Statement of Significance: William and Louisa smith are believed to be the original owners of the subject property. They deeded the house in 1890 to Eli Rivers, who sold the property to Harriet A. Woods within one month. The title to the property was held by various members of the Woods family until 1901. Over the next few years it was sold to a succession of owners, including R.H. and Carrie Dunn, who owned it from 1903 to 1911. It was sold twice before 1913 when it passed to Cora Jane Minger (Mrs. Alfred). It remained in her name until 1972.
William Smith was born in Ohio in 1840. He served in the Civil War, attaining the rank of captain. After the war he emigrated to Oregon and married Louisa Rivers, a native of Canada. Smith worked at the mill at Park Place for 30 years. He assisted in converting the facility from a saw mill to a paper mill. The Smiths had three children: Charles E., Fred W. and Katie Freytag. Smith was a Director of the school board for 30 years, a member of the Blue Lodge A.F. & A.M., the Grand Army of the Republic and Union Veterans organization. After the paper was closed at Park Place, Smith purchased the Henan Buck donation land claim.
Some information is known about the other owners. R.H. Dunn was an employee of the Hawley Paper Company. Alfred Minger operated Minger Truck Lines.

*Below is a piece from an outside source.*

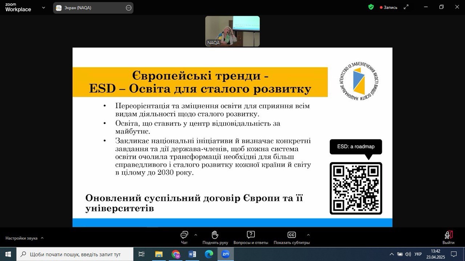Open the Zoom chat panel
Screen dimensions: 465x261
coord(184,237)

The house is a good example of the Vernacular style. It is composed of several perpendicular volumes covered with narrow, dropped siding and finished with corner and rake boards. According to a son of the former owner, the walls are 1" by 10" planks and fastened with square nails. This method of construction was generally out of fashion by 1885, aiding in establishing the date of construction.
A small one-story gabled volume is attached to the house by a breezeway. The original use of this volume is unclear, however, it is now used as living space.
Overall the alterations to the house have been limited. The front porch posts appear to have been replaced in the early 20th century, and on the north side of the house there is a porch which appears to have been enclosed.
In addition to the dwelling, there is an outbuilding which fronts on Taylor Lane. This building is clad with tongue-and-groove siding and a projecting gable cover extends over the north elevation. During the period the property was owned by the Mingers, this building was used as a garage for a car and a truck. Landscape features, including a laurel hedge, hydrangeas, roses and grapes, contribute to the historic character of the dwelling.